Using momentum gained by the recent wave of local protests, Iowa City residents have created the December Dial social-media initiative as a way take their message of racial justice and equality directly to city leaders.
The goal of the December Dial is for citizens to call city officials each day through the month of December and demand that $100,000 be allocated to better train Iowa City police officers in racial and cultural sensitivity, Iowa City resident Kendra Malone said.
“The [$100,000] is really just an investment, an additional but necessary step in the right direction as a collection of steps to right the wrongs of our system,” said University of Iowa senior Kyra Seay, who has been involved in the initiative.
As of Thursday evening, 141 people joined the December Dial Facebook page.
Malone said when she attended a local demonstration related to the events in Ferguson, Missouri, in November, she heard people asking what they could do after the protest was over.
“The reality is that people get all fired up and they host protests, but then they don’t do anything afterwards related to issues of racial justice and police brutality against people of color,” she said.
Malone then came up with the idea that people should call city leaders and demand action, she said.
“The call urged rally participants to call the chief of police, city councilors, [and the] city manager to request $100,000 be allocated beginning in the fiscal year 2016 and every subsequent year,” she said.
Stefanie Bowers, the city’s human-rights coordinator and equity director, said the City Council established an ad-hoc diversity committee in 2012 to evaluate the city’s performance on diversity issues and the make recommendations, which it did.
Police Sgt. Scott Gaarde, the information officer for the department, said the police have been working to implement what the ad-hoc diversity committee advised.
“Most of the recommendations that it made we’re already in the process of implementing or have implemented,” Gaarde said.

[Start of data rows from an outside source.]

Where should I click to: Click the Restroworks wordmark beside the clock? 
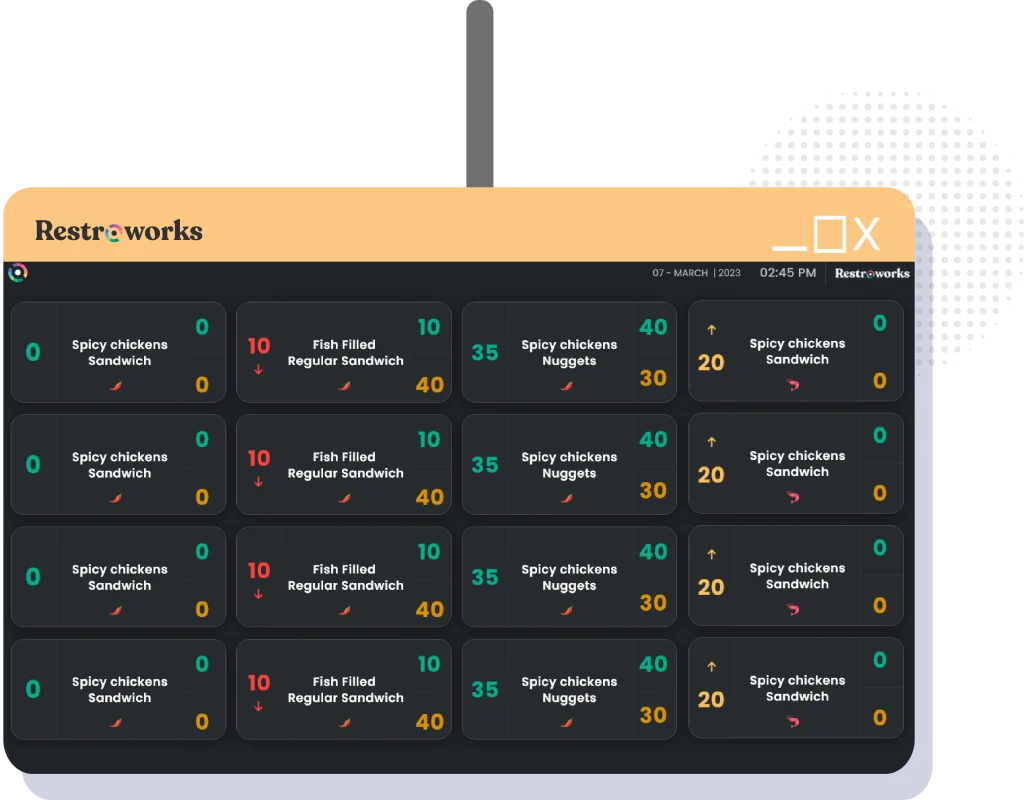[871, 272]
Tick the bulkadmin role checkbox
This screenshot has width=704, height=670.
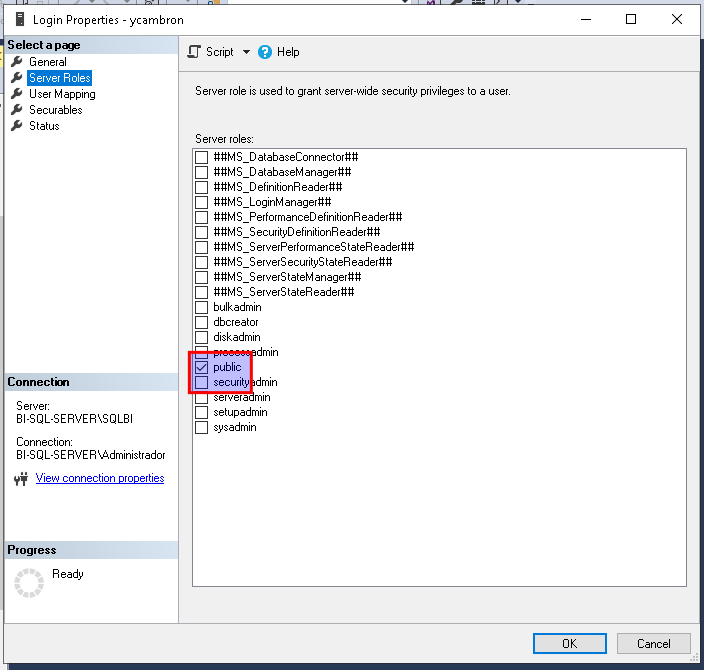[x=202, y=307]
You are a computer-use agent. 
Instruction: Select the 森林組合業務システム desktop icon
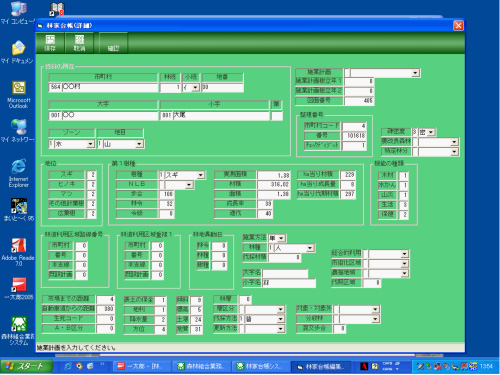point(18,331)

He said the Iowa City police constantly work with the officers to make sure they have the training to interact with the diverse population of Iowa City.
“A lot of things that people are asking for, we’re already in the process of doing, such as getting … body cameras, things of that nature, we already have in-car cameras, we’ve already began the process of different diversity training as well as trying to diversify the ranks of our officers,” he said.
Malone said from her perspective, however, the police efforts are not enough.
“I have not personally seen or experienced any of the programming or initiatives that the Iowa City Police Department has instituted around community building and decreasing its bias against people of color,” she said.
Seay said the December Dial is about systematic and institutional racism.
“It’s not an attack on individual members of the police force or at the people who are attempting to solve these issues with current [or] existing programs,” she said. “It’s simply that more work needs to be done, and now is the time, because my life, my classmates’ lives, my brother’s life count on it.”